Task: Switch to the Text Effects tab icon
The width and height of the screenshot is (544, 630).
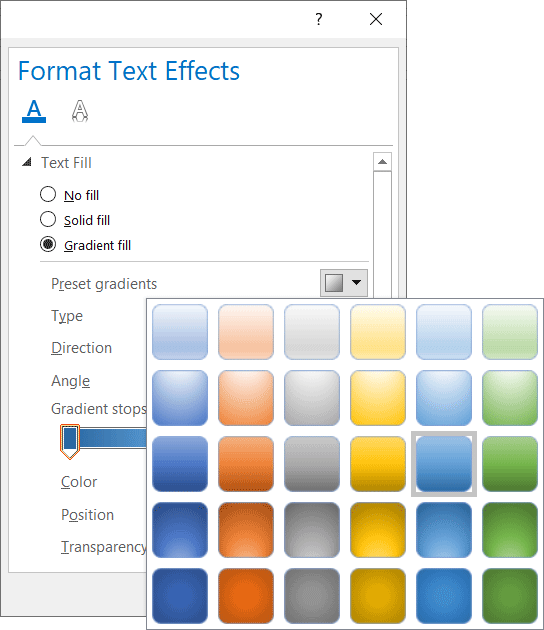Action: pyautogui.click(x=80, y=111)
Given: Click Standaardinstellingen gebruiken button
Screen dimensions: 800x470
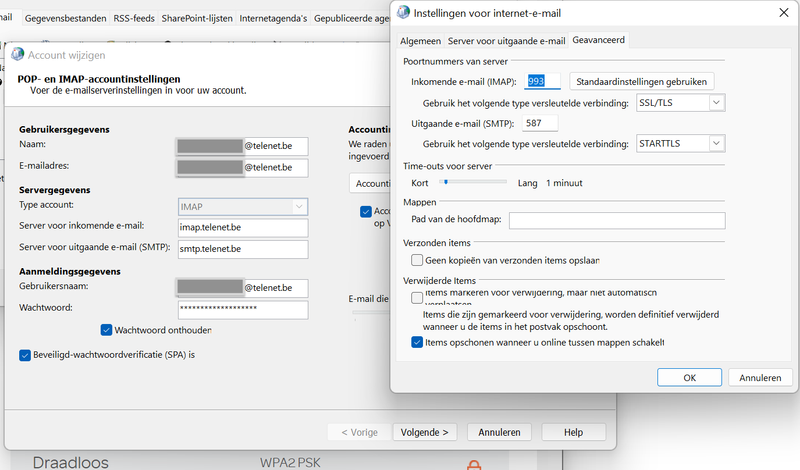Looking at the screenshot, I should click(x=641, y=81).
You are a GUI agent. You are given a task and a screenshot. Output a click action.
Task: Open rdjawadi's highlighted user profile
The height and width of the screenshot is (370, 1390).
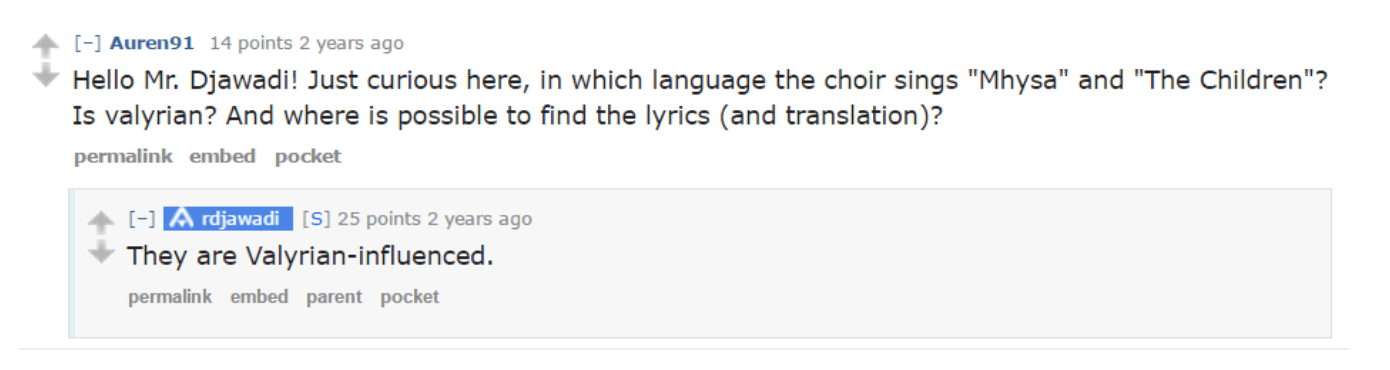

····················

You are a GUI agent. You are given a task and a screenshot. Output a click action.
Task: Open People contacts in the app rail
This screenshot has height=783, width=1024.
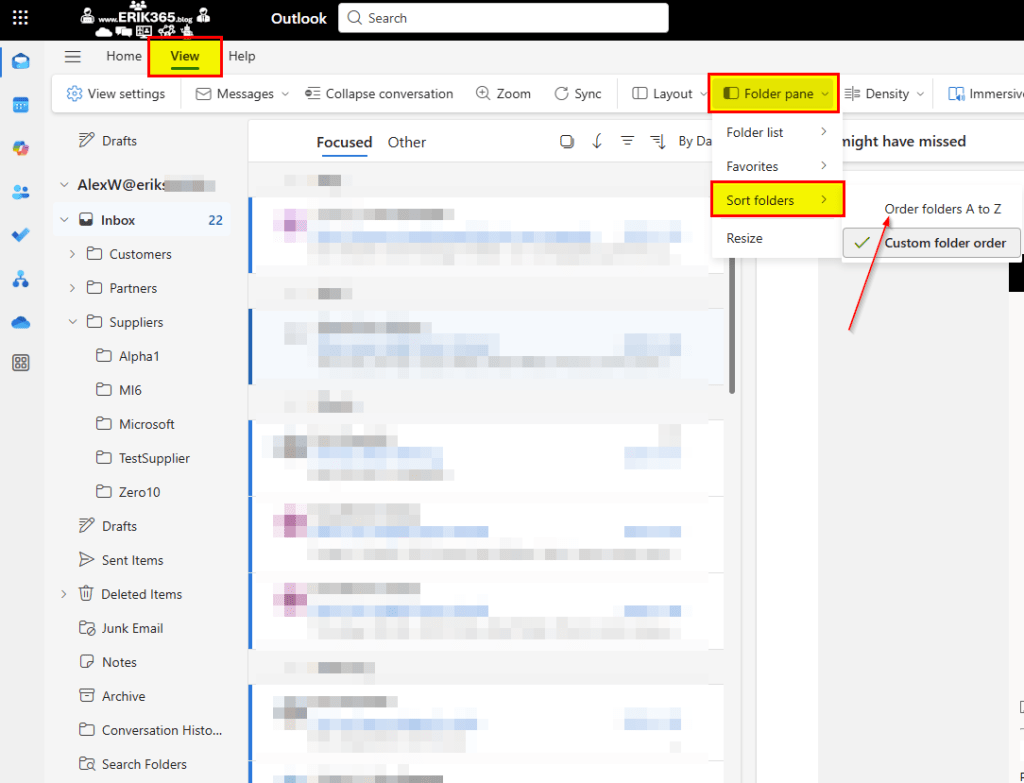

····················

Update the rows from the line containing "Task: Switch to the Text Effects tab icon" through the line containing "Looking at the", replacing "Screen dimensions" with "Screen size" and changing nothing else. Give only those lines, without the pictures.

Task: Switch to the Text Effects tab icon
The width and height of the screenshot is (544, 630).
Action: pyautogui.click(x=80, y=111)
Given: Click Standaardinstellingen gebruiken button
Screen size: 800x470
Looking at the screenshot, I should click(x=641, y=81).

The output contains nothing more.